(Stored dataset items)
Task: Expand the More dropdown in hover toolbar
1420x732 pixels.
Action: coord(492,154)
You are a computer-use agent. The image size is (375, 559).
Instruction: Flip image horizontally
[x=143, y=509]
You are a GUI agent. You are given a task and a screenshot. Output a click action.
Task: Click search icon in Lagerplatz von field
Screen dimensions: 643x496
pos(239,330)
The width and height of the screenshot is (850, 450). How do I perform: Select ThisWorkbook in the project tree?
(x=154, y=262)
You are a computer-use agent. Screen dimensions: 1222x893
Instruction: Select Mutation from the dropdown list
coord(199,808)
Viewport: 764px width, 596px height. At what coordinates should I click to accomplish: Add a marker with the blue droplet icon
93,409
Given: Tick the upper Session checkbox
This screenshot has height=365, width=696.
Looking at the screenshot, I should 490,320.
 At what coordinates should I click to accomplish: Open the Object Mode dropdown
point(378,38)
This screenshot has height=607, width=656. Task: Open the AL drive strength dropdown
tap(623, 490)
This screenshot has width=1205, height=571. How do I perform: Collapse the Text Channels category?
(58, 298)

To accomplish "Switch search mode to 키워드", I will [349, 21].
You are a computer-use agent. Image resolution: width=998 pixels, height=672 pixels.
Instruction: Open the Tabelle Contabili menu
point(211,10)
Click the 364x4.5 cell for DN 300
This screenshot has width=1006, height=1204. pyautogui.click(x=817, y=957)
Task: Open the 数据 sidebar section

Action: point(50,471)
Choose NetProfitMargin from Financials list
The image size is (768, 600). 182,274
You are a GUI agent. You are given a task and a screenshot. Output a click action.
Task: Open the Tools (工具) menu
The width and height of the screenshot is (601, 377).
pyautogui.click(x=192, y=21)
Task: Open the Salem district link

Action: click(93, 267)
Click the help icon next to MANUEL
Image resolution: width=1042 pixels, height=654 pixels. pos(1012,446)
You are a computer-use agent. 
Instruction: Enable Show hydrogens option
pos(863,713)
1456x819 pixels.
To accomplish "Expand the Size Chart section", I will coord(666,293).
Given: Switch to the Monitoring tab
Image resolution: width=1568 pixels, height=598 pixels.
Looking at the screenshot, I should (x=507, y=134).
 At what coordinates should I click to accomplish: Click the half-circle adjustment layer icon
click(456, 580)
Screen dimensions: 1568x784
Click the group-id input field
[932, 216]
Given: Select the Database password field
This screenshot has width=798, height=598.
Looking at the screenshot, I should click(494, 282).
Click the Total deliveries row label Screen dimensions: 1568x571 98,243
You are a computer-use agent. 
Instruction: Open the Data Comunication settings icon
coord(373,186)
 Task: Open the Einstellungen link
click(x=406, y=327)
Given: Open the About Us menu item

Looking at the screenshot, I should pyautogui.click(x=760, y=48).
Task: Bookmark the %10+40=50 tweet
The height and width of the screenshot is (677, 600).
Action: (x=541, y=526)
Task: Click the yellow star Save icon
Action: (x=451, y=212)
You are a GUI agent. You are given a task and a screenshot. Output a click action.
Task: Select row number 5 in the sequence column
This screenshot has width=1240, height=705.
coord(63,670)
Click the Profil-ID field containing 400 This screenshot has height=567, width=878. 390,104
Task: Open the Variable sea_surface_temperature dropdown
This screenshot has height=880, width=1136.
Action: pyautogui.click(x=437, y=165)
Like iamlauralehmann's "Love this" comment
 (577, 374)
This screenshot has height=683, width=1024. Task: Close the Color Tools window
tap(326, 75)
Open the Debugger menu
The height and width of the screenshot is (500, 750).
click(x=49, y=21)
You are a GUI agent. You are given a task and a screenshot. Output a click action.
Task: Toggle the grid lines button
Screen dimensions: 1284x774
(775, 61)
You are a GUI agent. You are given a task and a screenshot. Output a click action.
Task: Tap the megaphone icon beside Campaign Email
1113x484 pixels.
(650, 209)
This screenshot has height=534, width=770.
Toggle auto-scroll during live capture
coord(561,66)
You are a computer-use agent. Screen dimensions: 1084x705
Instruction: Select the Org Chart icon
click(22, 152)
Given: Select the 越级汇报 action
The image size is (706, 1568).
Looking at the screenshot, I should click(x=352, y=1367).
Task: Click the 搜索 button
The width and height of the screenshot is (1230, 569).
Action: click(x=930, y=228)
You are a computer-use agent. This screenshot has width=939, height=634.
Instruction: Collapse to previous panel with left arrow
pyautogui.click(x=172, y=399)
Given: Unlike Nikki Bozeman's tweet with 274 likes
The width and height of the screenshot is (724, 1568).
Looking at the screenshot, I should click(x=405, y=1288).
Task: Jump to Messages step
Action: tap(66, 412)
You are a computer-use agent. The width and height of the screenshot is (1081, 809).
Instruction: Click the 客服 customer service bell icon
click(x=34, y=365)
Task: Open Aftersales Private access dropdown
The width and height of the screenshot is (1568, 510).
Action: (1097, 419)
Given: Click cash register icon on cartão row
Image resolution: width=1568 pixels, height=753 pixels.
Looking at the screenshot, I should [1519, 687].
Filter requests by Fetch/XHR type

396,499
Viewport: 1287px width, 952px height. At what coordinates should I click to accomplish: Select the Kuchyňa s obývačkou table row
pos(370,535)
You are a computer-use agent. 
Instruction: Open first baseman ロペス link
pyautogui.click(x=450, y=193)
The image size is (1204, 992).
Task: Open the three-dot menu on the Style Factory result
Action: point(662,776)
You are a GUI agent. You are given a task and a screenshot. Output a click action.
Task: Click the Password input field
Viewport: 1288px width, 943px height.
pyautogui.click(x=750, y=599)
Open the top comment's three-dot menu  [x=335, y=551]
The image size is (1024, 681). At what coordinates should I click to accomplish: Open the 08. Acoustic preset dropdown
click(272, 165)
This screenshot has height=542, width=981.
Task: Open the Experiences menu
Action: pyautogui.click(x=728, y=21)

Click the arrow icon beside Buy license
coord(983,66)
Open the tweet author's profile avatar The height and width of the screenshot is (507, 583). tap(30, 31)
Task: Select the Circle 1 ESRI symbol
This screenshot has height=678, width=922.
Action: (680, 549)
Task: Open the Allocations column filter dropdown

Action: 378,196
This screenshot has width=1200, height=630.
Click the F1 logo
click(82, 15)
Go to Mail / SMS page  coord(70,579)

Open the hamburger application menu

# Exercise details
All lines from the one containing "Click the arrow icon beside Buy license" down to the final line above are to be restated word for word; leave out the rest.

# Exercise response
Click the arrow icon beside Buy license
coord(983,66)
Open the tweet author's profile avatar The height and width of the screenshot is (507, 583). tap(30, 31)
Task: Select the Circle 1 ESRI symbol
This screenshot has height=678, width=922.
Action: (680, 549)
Task: Open the Allocations column filter dropdown

Action: 378,196
This screenshot has width=1200, height=630.
Click the F1 logo
click(82, 15)
Go to Mail / SMS page  coord(70,579)

Open the hamburger application menu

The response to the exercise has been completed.